= Beginning of Section =
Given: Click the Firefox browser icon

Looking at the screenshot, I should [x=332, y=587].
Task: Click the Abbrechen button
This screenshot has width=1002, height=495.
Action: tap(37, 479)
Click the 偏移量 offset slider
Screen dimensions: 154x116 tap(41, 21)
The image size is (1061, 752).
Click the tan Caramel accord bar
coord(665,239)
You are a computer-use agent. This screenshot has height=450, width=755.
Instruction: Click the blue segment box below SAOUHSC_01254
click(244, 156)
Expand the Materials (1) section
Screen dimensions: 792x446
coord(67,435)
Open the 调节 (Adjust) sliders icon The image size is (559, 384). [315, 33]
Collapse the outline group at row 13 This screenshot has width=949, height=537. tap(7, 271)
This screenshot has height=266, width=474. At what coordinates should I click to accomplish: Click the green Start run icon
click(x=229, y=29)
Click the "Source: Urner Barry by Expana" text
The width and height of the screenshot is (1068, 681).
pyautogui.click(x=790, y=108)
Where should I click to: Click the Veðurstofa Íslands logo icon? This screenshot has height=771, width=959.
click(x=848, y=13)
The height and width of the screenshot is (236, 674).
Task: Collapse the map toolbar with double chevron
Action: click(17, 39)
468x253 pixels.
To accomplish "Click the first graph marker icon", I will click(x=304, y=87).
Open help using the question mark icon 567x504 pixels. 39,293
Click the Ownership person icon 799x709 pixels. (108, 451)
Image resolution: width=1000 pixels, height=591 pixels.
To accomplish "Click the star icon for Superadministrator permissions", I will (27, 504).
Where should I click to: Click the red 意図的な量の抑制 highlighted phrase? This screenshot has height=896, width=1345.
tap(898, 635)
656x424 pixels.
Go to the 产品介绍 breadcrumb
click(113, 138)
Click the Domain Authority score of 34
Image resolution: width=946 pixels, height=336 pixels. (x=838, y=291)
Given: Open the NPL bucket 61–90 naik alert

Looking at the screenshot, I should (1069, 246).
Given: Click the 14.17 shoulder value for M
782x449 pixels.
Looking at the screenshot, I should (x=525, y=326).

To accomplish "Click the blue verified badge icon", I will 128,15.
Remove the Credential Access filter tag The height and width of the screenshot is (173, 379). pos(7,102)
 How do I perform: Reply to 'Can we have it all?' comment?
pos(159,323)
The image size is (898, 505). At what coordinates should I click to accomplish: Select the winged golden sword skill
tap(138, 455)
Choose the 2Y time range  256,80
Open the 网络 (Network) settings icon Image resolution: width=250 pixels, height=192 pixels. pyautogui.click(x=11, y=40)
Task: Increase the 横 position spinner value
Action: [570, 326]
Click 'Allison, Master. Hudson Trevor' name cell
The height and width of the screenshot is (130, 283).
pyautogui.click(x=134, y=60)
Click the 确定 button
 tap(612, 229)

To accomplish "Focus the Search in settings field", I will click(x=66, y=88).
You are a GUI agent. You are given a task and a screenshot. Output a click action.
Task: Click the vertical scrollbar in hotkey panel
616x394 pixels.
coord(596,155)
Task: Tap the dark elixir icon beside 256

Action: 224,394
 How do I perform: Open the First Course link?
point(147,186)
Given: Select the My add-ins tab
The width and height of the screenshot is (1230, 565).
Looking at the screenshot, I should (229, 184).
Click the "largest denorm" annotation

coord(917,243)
= End of Section =
## Task
State how many lines in the listing above contain the string "will". Include no other words.

## Result for this task
4